Work request:
Return each line of the records below in which the string "permis" turns up.

(Stored records)

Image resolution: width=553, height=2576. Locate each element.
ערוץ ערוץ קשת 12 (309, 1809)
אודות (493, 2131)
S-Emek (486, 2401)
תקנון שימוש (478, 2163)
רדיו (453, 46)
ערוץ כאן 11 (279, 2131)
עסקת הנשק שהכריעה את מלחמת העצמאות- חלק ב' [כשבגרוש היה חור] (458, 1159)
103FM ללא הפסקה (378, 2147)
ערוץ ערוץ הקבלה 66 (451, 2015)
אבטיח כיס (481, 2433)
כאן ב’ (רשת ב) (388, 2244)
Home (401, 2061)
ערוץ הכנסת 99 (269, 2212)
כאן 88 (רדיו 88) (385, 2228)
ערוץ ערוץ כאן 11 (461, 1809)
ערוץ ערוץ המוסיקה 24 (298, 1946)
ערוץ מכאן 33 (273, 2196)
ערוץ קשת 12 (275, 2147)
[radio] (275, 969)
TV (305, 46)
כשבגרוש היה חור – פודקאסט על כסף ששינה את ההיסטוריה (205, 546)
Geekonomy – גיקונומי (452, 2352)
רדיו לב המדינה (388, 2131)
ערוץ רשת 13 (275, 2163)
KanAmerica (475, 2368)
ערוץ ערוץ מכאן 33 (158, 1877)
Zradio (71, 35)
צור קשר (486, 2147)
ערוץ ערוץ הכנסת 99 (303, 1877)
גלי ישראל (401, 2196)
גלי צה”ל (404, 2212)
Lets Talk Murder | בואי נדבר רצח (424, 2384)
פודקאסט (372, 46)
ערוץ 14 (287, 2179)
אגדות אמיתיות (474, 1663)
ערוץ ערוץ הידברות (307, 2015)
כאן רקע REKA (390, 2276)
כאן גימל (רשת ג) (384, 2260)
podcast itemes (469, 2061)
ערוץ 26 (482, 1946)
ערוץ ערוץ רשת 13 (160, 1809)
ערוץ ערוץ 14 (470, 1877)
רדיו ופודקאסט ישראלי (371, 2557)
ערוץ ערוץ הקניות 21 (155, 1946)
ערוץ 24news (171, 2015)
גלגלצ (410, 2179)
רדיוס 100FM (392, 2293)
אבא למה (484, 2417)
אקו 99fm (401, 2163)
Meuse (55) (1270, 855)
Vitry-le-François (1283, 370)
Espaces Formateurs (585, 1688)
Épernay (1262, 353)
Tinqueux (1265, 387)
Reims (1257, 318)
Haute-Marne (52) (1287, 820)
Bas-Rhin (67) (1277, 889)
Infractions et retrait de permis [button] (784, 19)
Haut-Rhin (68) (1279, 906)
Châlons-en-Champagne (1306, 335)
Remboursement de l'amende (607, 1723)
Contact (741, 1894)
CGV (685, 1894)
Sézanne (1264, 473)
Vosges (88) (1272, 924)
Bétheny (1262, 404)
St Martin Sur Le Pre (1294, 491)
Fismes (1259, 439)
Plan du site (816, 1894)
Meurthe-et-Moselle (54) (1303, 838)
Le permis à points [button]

Task answer:
Infractions et retrait de permis [button] (784, 19)
Le permis à points [button]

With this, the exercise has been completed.